Let $G$ be a finite group. Let $\mathfrak{P}$ denote the set of prime numbers and $n$ the order of $G$. Since $n>0$, there exists a unique family $(\nu_q(n))_{q\in\mathfrak{P}}$ of elements of $\mathbb{N}$ such that $$n=\prod_{q\in\mathfrak{P}}q^{\nu_q(n)},$$ where the set $\mathfrak{Q}:=\{q\in\mathfrak{P}\ |\ \nu_q(n)\ne0\}$ is finite.
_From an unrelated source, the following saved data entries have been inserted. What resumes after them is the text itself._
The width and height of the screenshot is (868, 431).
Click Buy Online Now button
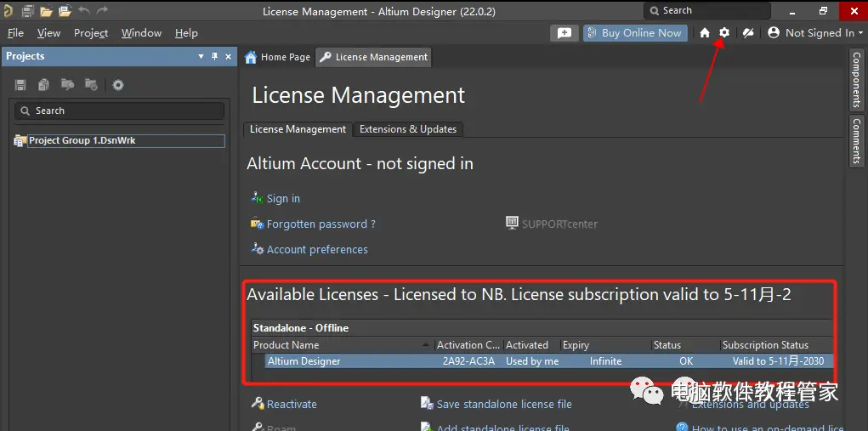coord(635,33)
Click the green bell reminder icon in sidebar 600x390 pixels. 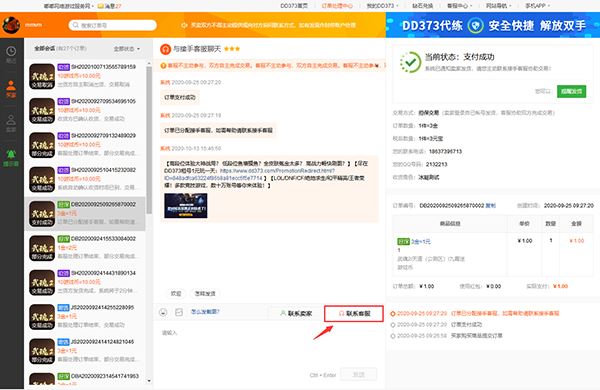pos(11,154)
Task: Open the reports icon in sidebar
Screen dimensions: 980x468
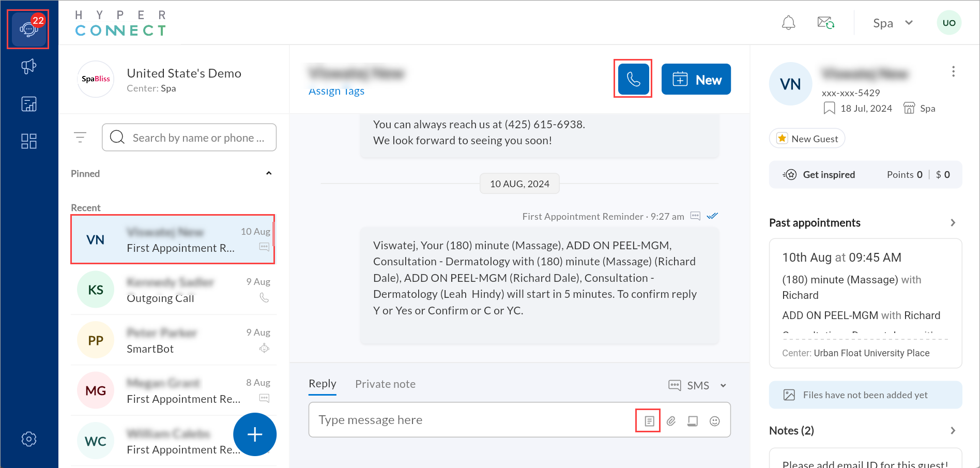Action: [29, 104]
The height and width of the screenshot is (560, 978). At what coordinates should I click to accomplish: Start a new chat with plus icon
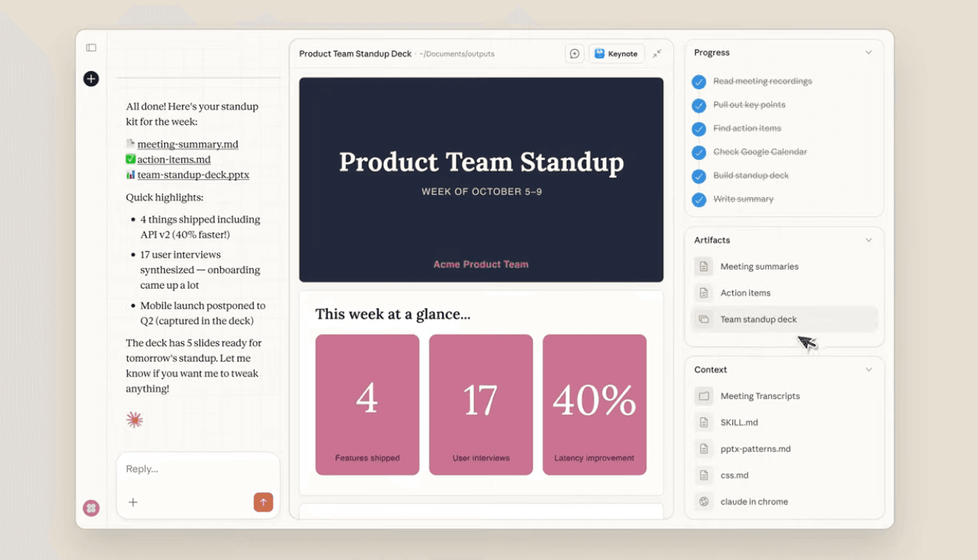[91, 79]
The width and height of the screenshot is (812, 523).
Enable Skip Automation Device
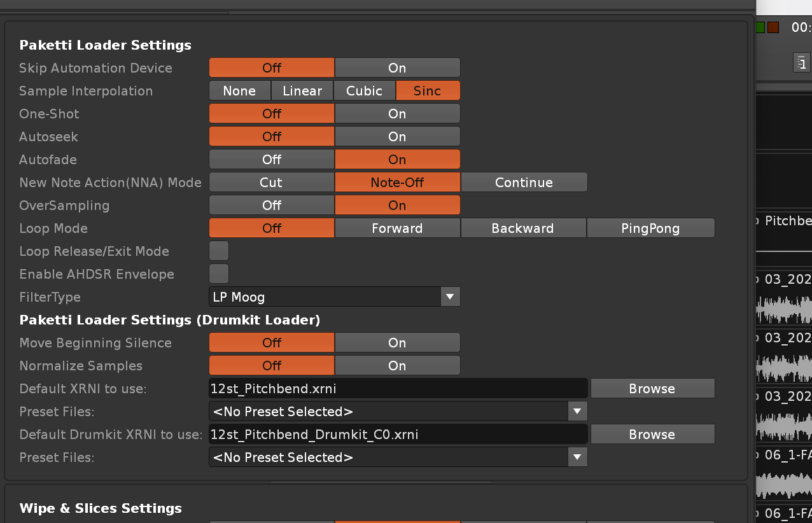pyautogui.click(x=397, y=68)
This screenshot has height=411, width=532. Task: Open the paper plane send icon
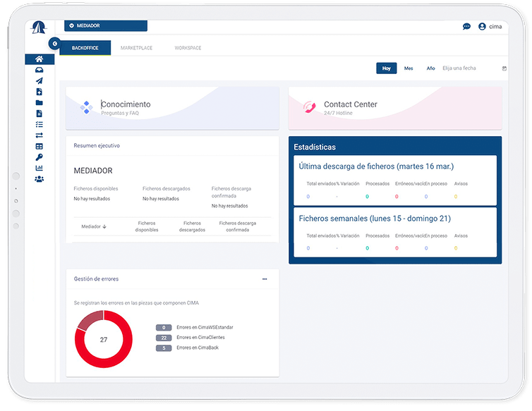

It is clear that, for all $q\in\mathfrak{Q}$, we have $n\in q\mathbb{Z}$. For each $q\in\mathfrak{Q}$, let $P_q$ denote a Sylow $q$-subgroup of $G$. Finally, let $$H:=\bigcup_{n\in\mathbb{N}}\left\{y\ |\ (\exists)(x\in\left(\bigcup_{q\in\mathfrak{Q}} P_q\right)^{[1,n]}\land y=\prod_{i=1}^nx_i) \right\}.$$
Obviously $H\leq G$.
I want to show that $G=H$. My idea is to show that $\text{ord}(G)=\text{ord}(H)$. But I am not sure how to calculate the cardinality of $H$ since it is a generated subgroup.